The task:
Every record below, from the first line to the last, is to be set down again exactly.

Records for the exercise:
- - - - - - -

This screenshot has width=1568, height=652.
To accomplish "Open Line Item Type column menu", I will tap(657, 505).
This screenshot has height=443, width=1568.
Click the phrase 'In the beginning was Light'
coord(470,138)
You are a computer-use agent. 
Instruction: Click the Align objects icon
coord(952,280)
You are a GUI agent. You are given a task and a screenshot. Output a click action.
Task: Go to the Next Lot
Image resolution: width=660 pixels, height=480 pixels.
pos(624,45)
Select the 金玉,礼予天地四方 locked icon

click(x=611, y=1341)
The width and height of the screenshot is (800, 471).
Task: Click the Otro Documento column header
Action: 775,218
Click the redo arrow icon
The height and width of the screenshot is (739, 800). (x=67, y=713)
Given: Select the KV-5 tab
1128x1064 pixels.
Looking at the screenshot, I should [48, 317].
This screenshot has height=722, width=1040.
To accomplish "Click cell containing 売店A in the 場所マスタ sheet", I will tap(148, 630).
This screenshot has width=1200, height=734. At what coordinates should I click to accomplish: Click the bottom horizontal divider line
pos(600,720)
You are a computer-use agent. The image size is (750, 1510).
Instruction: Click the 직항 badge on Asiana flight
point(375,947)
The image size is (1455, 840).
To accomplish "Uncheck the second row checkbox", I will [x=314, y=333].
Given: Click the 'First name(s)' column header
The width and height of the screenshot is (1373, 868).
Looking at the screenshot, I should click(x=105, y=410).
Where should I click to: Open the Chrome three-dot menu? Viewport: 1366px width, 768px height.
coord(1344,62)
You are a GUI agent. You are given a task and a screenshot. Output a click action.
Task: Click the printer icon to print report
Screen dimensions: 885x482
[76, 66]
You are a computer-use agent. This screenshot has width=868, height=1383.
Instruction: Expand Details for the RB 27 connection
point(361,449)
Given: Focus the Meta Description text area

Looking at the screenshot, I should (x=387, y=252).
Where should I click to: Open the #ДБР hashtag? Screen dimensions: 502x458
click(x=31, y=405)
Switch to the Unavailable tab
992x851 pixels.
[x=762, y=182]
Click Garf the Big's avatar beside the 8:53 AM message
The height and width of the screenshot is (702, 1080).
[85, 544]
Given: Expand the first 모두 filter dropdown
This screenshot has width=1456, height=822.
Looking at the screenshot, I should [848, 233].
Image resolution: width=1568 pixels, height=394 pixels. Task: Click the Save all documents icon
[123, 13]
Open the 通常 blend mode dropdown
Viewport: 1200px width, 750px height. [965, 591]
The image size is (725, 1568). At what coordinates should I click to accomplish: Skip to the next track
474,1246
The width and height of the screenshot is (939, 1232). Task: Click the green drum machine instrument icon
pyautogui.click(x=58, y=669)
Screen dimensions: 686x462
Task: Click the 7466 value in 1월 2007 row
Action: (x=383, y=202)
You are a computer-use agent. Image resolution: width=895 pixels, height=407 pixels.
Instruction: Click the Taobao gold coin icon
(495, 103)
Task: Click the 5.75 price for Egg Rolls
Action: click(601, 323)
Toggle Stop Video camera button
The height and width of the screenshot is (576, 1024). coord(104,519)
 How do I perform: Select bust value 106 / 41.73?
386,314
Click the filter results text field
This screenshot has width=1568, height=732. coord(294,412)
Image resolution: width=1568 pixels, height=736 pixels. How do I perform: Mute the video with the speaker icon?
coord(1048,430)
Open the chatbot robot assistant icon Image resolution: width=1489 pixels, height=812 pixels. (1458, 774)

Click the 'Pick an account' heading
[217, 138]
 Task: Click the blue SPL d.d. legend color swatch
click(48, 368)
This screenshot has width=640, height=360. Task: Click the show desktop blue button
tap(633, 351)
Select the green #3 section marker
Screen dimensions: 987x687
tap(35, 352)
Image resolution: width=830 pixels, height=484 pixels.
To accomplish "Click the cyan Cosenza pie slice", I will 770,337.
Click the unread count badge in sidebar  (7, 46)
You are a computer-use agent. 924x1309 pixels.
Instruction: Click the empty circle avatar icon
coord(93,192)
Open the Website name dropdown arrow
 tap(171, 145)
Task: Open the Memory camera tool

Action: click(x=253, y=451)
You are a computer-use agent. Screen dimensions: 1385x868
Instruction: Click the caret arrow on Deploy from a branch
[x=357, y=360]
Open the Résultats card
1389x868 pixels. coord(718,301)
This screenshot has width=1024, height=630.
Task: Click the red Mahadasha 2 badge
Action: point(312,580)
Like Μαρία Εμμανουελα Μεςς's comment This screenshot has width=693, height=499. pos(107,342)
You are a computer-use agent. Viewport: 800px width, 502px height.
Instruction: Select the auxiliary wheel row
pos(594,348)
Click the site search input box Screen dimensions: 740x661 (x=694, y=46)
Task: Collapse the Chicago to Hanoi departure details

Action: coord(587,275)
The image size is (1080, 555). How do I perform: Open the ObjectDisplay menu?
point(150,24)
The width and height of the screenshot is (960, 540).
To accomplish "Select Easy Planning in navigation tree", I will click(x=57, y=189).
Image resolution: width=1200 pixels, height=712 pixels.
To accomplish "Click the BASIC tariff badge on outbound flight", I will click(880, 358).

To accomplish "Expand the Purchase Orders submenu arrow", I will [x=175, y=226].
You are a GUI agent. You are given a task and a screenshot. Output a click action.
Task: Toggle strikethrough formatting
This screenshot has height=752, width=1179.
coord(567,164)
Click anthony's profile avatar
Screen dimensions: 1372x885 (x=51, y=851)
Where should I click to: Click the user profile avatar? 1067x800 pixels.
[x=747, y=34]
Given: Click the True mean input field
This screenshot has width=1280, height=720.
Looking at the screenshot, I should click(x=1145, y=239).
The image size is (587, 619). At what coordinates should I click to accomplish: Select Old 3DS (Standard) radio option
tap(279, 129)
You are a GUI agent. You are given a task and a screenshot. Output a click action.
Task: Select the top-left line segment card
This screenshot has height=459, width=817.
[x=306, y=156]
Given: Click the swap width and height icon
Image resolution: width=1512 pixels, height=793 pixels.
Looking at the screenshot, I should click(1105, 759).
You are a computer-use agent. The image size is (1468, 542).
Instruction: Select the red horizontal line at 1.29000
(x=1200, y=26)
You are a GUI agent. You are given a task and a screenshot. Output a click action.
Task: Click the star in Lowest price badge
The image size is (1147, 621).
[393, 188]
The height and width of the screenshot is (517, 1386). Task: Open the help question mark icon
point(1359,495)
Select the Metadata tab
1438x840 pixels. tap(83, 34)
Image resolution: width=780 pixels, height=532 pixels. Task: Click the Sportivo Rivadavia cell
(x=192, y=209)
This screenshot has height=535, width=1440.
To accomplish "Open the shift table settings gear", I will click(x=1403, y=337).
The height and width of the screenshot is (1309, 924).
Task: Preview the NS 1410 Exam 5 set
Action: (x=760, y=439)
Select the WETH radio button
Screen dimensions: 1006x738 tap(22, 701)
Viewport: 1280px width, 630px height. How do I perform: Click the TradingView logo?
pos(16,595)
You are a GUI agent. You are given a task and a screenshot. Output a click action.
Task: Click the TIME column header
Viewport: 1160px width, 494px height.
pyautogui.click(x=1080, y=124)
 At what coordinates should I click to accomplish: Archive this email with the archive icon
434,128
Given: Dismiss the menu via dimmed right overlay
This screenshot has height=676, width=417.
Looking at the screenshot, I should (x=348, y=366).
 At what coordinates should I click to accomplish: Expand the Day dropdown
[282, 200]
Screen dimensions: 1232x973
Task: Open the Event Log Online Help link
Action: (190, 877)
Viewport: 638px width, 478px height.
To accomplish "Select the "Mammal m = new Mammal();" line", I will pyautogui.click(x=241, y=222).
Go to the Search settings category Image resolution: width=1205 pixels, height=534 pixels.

- - - - - - -

Solution to this problem:
This screenshot has width=1568, height=652.
To accomplish "Open Line Item Type column menu", I will tap(657, 505).
This screenshot has height=443, width=1568.
Click the phrase 'In the beginning was Light'
coord(470,138)
You are a computer-use agent. 
Instruction: Click the Align objects icon
coord(952,280)
You are a GUI agent. You are given a task and a screenshot. Output a click action.
Task: Go to the Next Lot
Image resolution: width=660 pixels, height=480 pixels.
pos(624,45)
Select the 金玉,礼予天地四方 locked icon

click(x=611, y=1341)
The width and height of the screenshot is (800, 471).
Task: Click the Otro Documento column header
Action: 775,218
Click the redo arrow icon
The height and width of the screenshot is (739, 800). (x=67, y=713)
Given: Select the KV-5 tab
1128x1064 pixels.
Looking at the screenshot, I should [48, 317].
This screenshot has height=722, width=1040.
To accomplish "Click cell containing 売店A in the 場所マスタ sheet", I will tap(148, 630).
This screenshot has width=1200, height=734. At what coordinates should I click to accomplish: Click the bottom horizontal divider line
pos(600,720)
You are a computer-use agent. The image size is (750, 1510).
Instruction: Click the 직항 badge on Asiana flight
point(375,947)
The image size is (1455, 840).
To accomplish "Uncheck the second row checkbox", I will [x=314, y=333].
Given: Click the 'First name(s)' column header
The width and height of the screenshot is (1373, 868).
Looking at the screenshot, I should click(x=105, y=410).
Where should I click to: Open the Chrome three-dot menu? Viewport: 1366px width, 768px height.
coord(1344,62)
You are a GUI agent. You are given a task and a screenshot. Output a click action.
Task: Click the printer icon to print report
Screen dimensions: 885x482
[76, 66]
You are a computer-use agent. This screenshot has width=868, height=1383.
Instruction: Expand Details for the RB 27 connection
point(361,449)
Given: Focus the Meta Description text area

Looking at the screenshot, I should (x=387, y=252).
Where should I click to: Open the #ДБР hashtag? Screen dimensions: 502x458
click(x=31, y=405)
Switch to the Unavailable tab
992x851 pixels.
[x=762, y=182]
Click Garf the Big's avatar beside the 8:53 AM message
The height and width of the screenshot is (702, 1080).
[85, 544]
Given: Expand the first 모두 filter dropdown
This screenshot has width=1456, height=822.
Looking at the screenshot, I should [848, 233].
Image resolution: width=1568 pixels, height=394 pixels. Task: Click the Save all documents icon
[123, 13]
Open the 通常 blend mode dropdown
Viewport: 1200px width, 750px height. [965, 591]
The image size is (725, 1568). At what coordinates should I click to accomplish: Skip to the next track
474,1246
The width and height of the screenshot is (939, 1232). Task: Click the green drum machine instrument icon
pyautogui.click(x=58, y=669)
Screen dimensions: 686x462
Task: Click the 7466 value in 1월 2007 row
Action: (x=383, y=202)
You are a computer-use agent. Image resolution: width=895 pixels, height=407 pixels.
Instruction: Click the Taobao gold coin icon
(495, 103)
Task: Click the 5.75 price for Egg Rolls
Action: click(601, 323)
Toggle Stop Video camera button
The height and width of the screenshot is (576, 1024). coord(104,519)
 How do I perform: Select bust value 106 / 41.73?
386,314
Click the filter results text field
This screenshot has width=1568, height=732. coord(294,412)
Image resolution: width=1568 pixels, height=736 pixels. How do I perform: Mute the video with the speaker icon?
coord(1048,430)
Open the chatbot robot assistant icon Image resolution: width=1489 pixels, height=812 pixels. (1458, 774)

Click the 'Pick an account' heading
[217, 138]
 Task: Click the blue SPL d.d. legend color swatch
click(48, 368)
This screenshot has width=640, height=360. Task: Click the show desktop blue button
tap(633, 351)
Select the green #3 section marker
Screen dimensions: 987x687
tap(35, 352)
Image resolution: width=830 pixels, height=484 pixels.
To accomplish "Click the cyan Cosenza pie slice", I will 770,337.
Click the unread count badge in sidebar  (7, 46)
You are a computer-use agent. 924x1309 pixels.
Instruction: Click the empty circle avatar icon
coord(93,192)
Open the Website name dropdown arrow
 tap(171, 145)
Task: Open the Memory camera tool

Action: click(x=253, y=451)
You are a computer-use agent. Screen dimensions: 1385x868
Instruction: Click the caret arrow on Deploy from a branch
[x=357, y=360]
Open the Résultats card
1389x868 pixels. coord(718,301)
This screenshot has width=1024, height=630.
Task: Click the red Mahadasha 2 badge
Action: point(312,580)
Like Μαρία Εμμανουελα Μεςς's comment This screenshot has width=693, height=499. pos(107,342)
You are a computer-use agent. Viewport: 800px width, 502px height.
Instruction: Select the auxiliary wheel row
pos(594,348)
Click the site search input box Screen dimensions: 740x661 (x=694, y=46)
Task: Collapse the Chicago to Hanoi departure details

Action: coord(587,275)
The image size is (1080, 555). How do I perform: Open the ObjectDisplay menu?
point(150,24)
The width and height of the screenshot is (960, 540).
To accomplish "Select Easy Planning in navigation tree", I will click(x=57, y=189).
Image resolution: width=1200 pixels, height=712 pixels.
To accomplish "Click the BASIC tariff badge on outbound flight", I will click(880, 358).

To accomplish "Expand the Purchase Orders submenu arrow", I will [x=175, y=226].
You are a GUI agent. You are given a task and a screenshot. Output a click action.
Task: Toggle strikethrough formatting
This screenshot has height=752, width=1179.
coord(567,164)
Click anthony's profile avatar
Screen dimensions: 1372x885 (x=51, y=851)
Where should I click to: Click the user profile avatar? 1067x800 pixels.
[x=747, y=34]
Given: Click the True mean input field
This screenshot has width=1280, height=720.
Looking at the screenshot, I should click(x=1145, y=239).
The image size is (587, 619). At what coordinates should I click to accomplish: Select Old 3DS (Standard) radio option
tap(279, 129)
You are a GUI agent. You are given a task and a screenshot. Output a click action.
Task: Select the top-left line segment card
This screenshot has height=459, width=817.
[x=306, y=156]
Given: Click the swap width and height icon
Image resolution: width=1512 pixels, height=793 pixels.
Looking at the screenshot, I should click(1105, 759).
You are a computer-use agent. The image size is (1468, 542).
Instruction: Select the red horizontal line at 1.29000
(x=1200, y=26)
You are a GUI agent. You are given a task and a screenshot. Output a click action.
Task: Click the star in Lowest price badge
The image size is (1147, 621).
[393, 188]
The height and width of the screenshot is (517, 1386). Task: Open the help question mark icon
point(1359,495)
Select the Metadata tab
1438x840 pixels. tap(83, 34)
Image resolution: width=780 pixels, height=532 pixels. Task: Click the Sportivo Rivadavia cell
(x=192, y=209)
This screenshot has height=535, width=1440.
To accomplish "Open the shift table settings gear", I will click(x=1403, y=337).
The height and width of the screenshot is (1309, 924).
Task: Preview the NS 1410 Exam 5 set
Action: (x=760, y=439)
Select the WETH radio button
Screen dimensions: 1006x738 tap(22, 701)
Viewport: 1280px width, 630px height. How do I perform: Click the TradingView logo?
pos(16,595)
You are a GUI agent. You are given a task and a screenshot. Output a click action.
Task: Click the TIME column header
Viewport: 1160px width, 494px height.
pyautogui.click(x=1080, y=124)
 At what coordinates should I click to accomplish: Archive this email with the archive icon
434,128
Given: Dismiss the menu via dimmed right overlay
This screenshot has height=676, width=417.
Looking at the screenshot, I should (x=348, y=366).
 At what coordinates should I click to accomplish: Expand the Day dropdown
[282, 200]
Screen dimensions: 1232x973
Task: Open the Event Log Online Help link
Action: (190, 877)
Viewport: 638px width, 478px height.
To accomplish "Select the "Mammal m = new Mammal();" line", I will pyautogui.click(x=241, y=222).
Go to the Search settings category Image resolution: width=1205 pixels, height=534 pixels.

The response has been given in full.